Südkurier: Noch hält die Burg

Bei der gestrigen Betriebsversammlung zu der Personalie Michael Lünstroth ging es offensichtlich hoch her. So die uns zugespielten Informationen aus erster Hand. Trotz des Einspruchs mehrerer RedakteurInnen an den Sanktionen gegen Lünstroth möchte Chefredakteur Stefan Lutz anscheinend von seiner harten Linie nicht abweichen. Die Zeichen stehen verlagsintern auf Sturm.

VertreterInnen aus fast allen Redaktionen waren bei der Versammlung dabei, wurde seemoz berichtet.

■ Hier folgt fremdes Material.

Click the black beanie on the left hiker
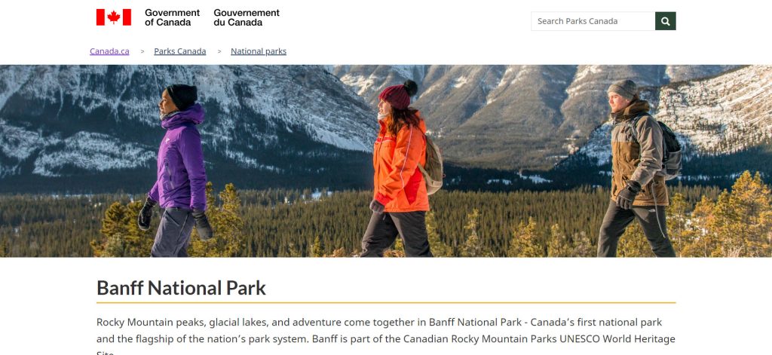 point(182,95)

Sie sollen zum Teil großes Unverständnis darüber geäußert haben, dass ihr Kollege vor allem wegen seiner kritischen Scala-Berichterstattung, bei der auch die städtische Verwaltungsspitze nicht gut wegkam, kalt gestellt wurde. Seit Wochen darf Lünstroth nur noch „Schreibtischdienst“ schieben, wie dieses klare Schreibverbot ziemlich verlogen bezeichnet wird. Auch die Abmahnung, die der Lokalredakteur wegen einer angeblichen Verletzung der Sorgfaltspflicht erhalten hat, sei nicht zurückgenommen worden. Über die Berichterstattung auf seemoz soll Chefredakteur Stefan Lutz höchst erbost gewesen sein. Das ist nachvollziehbar, alles andere hätte uns bei diesem journalistischen Zuchtmeister dann doch gewundert.

Reden wir über journalistisches Selbstverständnis und auch über Solidarität. Die gibt es offensichtlich, denn mehrere KollegInnen aus der Lokalredaktion sollen eine schriftliche Solidaritätsadresse für Lünstroth an die Verlagsleitung geschickt haben. Auf offizielle Anfrage wollen uns die Betreffenden das so nicht bestätigen, aber man merkt ihnen deutlich an, wie sehr es in ihnen arbeitet: „Bitte haben Sie Verständnis …“  Haben wir. Als durchgängig solidaritätsfrei und obrigkeitshörig gilt in Südkurier-Kreisen übrigens Jörg-Peter Rau, Lokalchef und Regionalleiter. Von ihm, er ist direkter Vorgesetzter von Lünstroth, hätte man eigentlich erwarten können, dass er zumindest im Ansatz Charakter zeigt und sich vor seinen langjährigen Mitarbeiter stellt. Oder wenigstens so tut. Nichts davon, Rau denkt, so die Aussagen mehrerer aufrechter KollegInnen unisono, ausschließlich an seine weitere Karriere beim Südkurier, da ist kein Platz für antiquierte Kollegialität. Auch einer, der tatkräftig dazu beiträgt, die Glaubwürdigkeit einer angeblich unabhängigen Tageszeitung auszubeinen.

Es rumort kräftig und unüberhörbar im Verlags-Gebälk. Die Sache ist noch lange nicht ausgestanden, im Gegenteil, sie wuchert weiter. Auf unsere Anfrage beim Betriebsrat, wie dieser mit dem skandalösen Vorgang umzugehen gedenke, antwortete die Betriebsratsvorsitzende Birgit Orlowski, man habe erstmal mit Chefredakteur Stefan Lutz „absolutes Stillschweigen vereinbart“. Käme es – was zu erwarten und auch zu hoffen ist – zu einer öffentlichen Erklärung, müsse diese vorher mit dem Gesamtbetriebsrat, der aus insgesamt elf Leuten besteht, genauestens abgesprochen werden.